Most of us have struggled with instances of sleeplessness or insomnia. Usually it resolves itself and we once again get a good night’s sleep. But what happens when the sleeplessness continues?
This is a reality for many caregivers with many caregivers giving up on ever feeling rested again.
The consequences of too little sleep too often are dire. After just one night of sleeplessness, you’re more likely to catch a cold, have an accident, become emotional, and lose focus. None of that mentions what a night without sleep does to your appearance and demeanour.
After an extended amount of time with fewer than six hours of sleep each night, you increase your risk of heart disease, colorectal and breast cancers, diabetes, and premature death. You also quadruple your stroke risk.
Sleep is serious business, so you can’t just accept lying awake as part of your role as a caregiver. You have someone who depends on you, and skimping on sleep hurts you both.
So what are we to do? Insomnia can be caused by medical conditions, so see your doctor and discuss your sleep issues. Once medical conditions are ruled out, there are a few other things you can do to improve your chances of getting a good night’s sleep.
- Avoid stimulants such as caffeine, nicotine, and alcohol. If you can’t eliminate these all together, set a cut-off point and avoid them in the evening. This is a tough one, I know. When you're tired, you need something to get you through. The coffee until noon helps you feel like you got more than three hours of sleep last night. And then that glass or two of wine at night - well you deserve it and it might help you sleep. And if you're a smoker, you may think a cigarette will help you de-stress, but let's be honest, we all know it's time to quit. The problem is that your body becomes dependent upon this vicious circle of just getting through. It may take you a while to eliminate these stimulants, but ultimately your health and your sleep will benefit.
- Keep your bedroom clear of clutter. Have you heard the saying, “Clutter in your room creates clutter in your brain.” This is a tough one! To get started, this might be a good project for you and the person you're caring for. Ask them to help you de-clutter your bedroom. Get rid of anything you don't use or love, and remember that the more you donate or throw away, the less you have to keep picked up. Anything you're unsure about giving away should go in a box or tote. Put it away somewhere you don't see every day. In 6 months, anything you haven't retrieved should be donated or tossed.

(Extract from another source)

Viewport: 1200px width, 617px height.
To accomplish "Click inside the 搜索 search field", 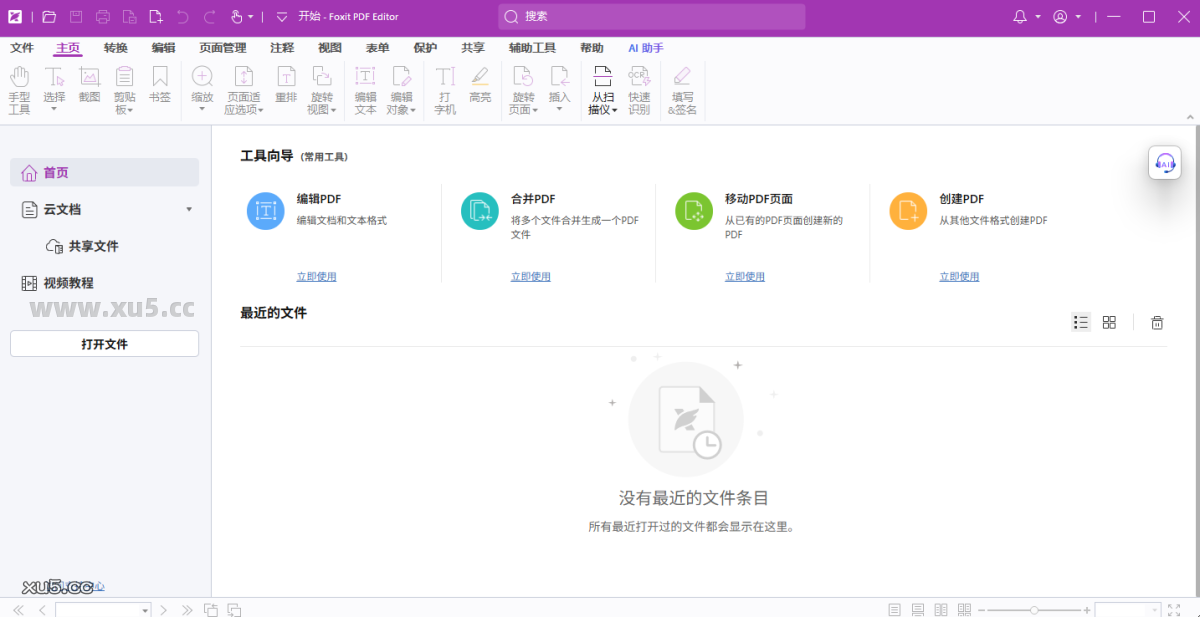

- Keep a journal. If you have trouble shutting your brain off at night, take time before bed to write down your thoughts. Get all of those nagging thoughts out of your brain. Is it tomorrow's to-do list? Write it down. Is it a dream or goal you haven't had time to work on? Write it down. Is it a question for the doctor, or a fear or worry? Whatever is in your head at night should be written down.
- Find your ideal sleep atmosphere. A cool, dark, and quiet room is typically recommended for good Even the light from your alarm clock can be disruptive - turn it away from you.
- Get Help. If you experience insomnia for an extended amount of time, call your doctor. If your insomnia is due to an ageing loved one requiring help during the night, consider bringing in a paid caregiver a few nights a week.
The bottom line is this, my friends: Caregiving is tough enough. Don't distress yourself with the effects of sleep deprivation. You have someone who depends on you to keep them well and safe. If you aren't at your best, there's no way you can give your loved one the care they really need and deserve. I know it feels counter intuitive to put yourself first, but your health and wellbeing are the most important things you have. So if it helps, don't think of getting a good night's sleep each night as doing something for you, think of it as doing something for the person you care for.